A Sermon for the Tenth Sunday after Pentecost 2015

As I said a couple of weeks ago, we don’t really know who wrote the letter to the Ephesians. It says at the beginning that it is from Paul, but most New Testament scholars, in studying the content, have decided that is unlikely. And we don’t really know to whom the letter was written. The earliest and best ancient manuscripts we have don’t mention Ephesus in the salutation, only “the Saints,” and there are no references to specific circumstances in the church in Ephesus either. So we’re really reading from the letter of mmmmph to the mmmmphs.

It’s a fine letter, though, that has been in circulation since early times and accepted into the canon of scripture from the start. And it is very faithful to the themes and teachings of St. Paul – so much so that the great scholar C. H. Dodd, although he doubted Paul’s authorship, called the letter to the Ephesians “the crown of Paulinism.” And it was certainly common in late antiquity to attribute one’s writings to the person who most influenced them – classical literature is littered with “Pseudo-this’” and “Pseudo-thats,” writing in the style of their namesakes.

The letter has one theme: that the faithful are the Body of Christ. And it seems to be focused on how a diverse community, one made up of Jews and gentiles, newcomers and old-timers, rich and poor, can live in unity and serve the world as the Body of Christ.
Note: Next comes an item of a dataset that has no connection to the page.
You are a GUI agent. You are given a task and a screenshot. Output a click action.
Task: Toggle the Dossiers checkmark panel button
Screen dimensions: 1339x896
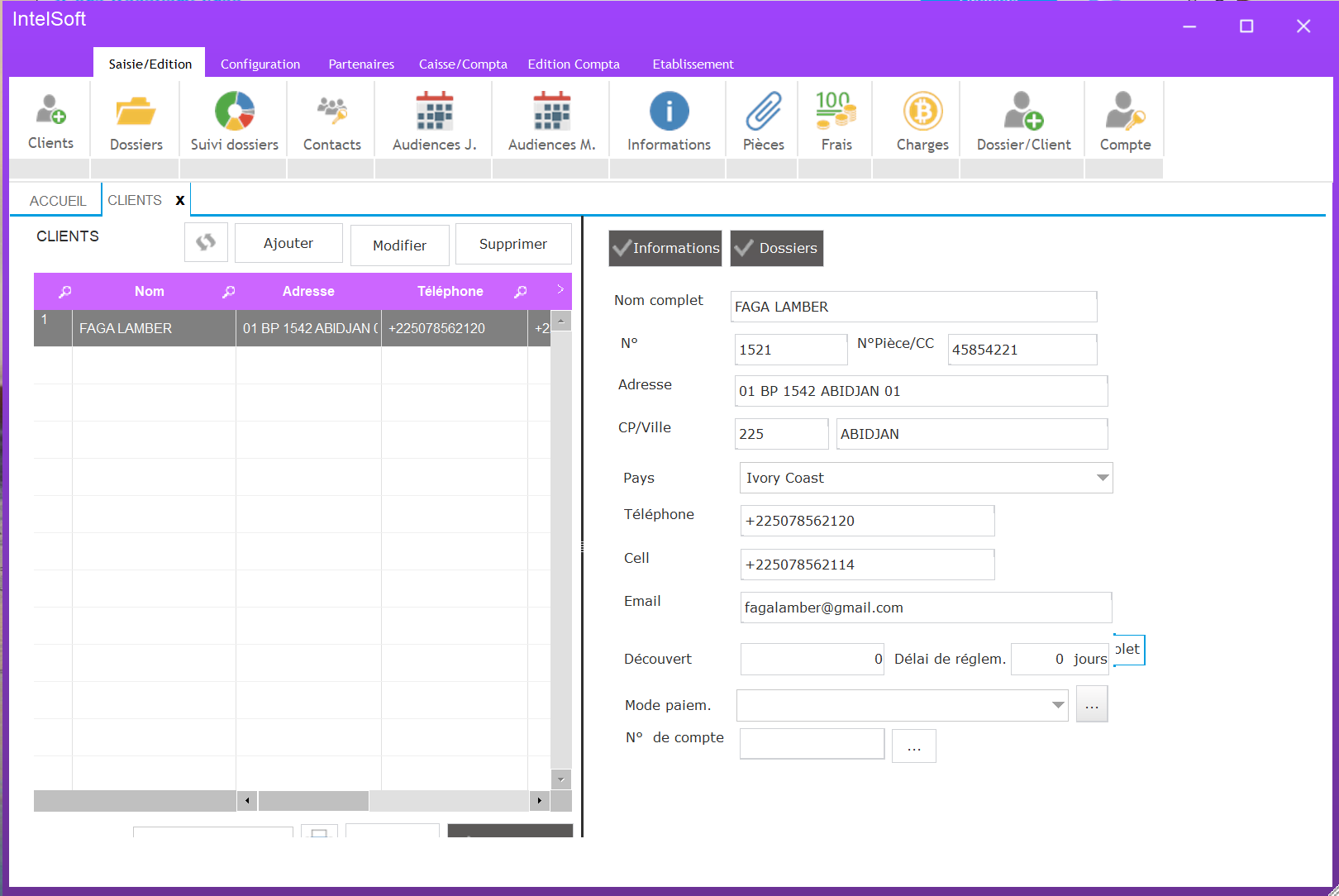click(777, 248)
We can infer from the exhortations in the letter that the intended audience was having trouble with this, and that Jewish converts were having a hard time overcoming their resistance to violating the Old Testament bans on having dealings with gentiles, the rich were being selfish with their money and food, arguments were rife and unsettled, and, from the repeated direction to speak the truth, that there was plenty of dishonesty among the “saints.”

In general, it seems that the letter is addressed to a community that has been drawn to the Good News that Jesus spread, but has been unwilling, unable, or merely afraid to be transformed by that Good News. And the Good News: that God loves us unconditionally, that we are meant to live in peace and love with one another and with God, and that we are called to make that Good News true for the rest of the world by forgiveness, healing, feeding and liberating of all who are in need – that Good News is nothing if not transformative.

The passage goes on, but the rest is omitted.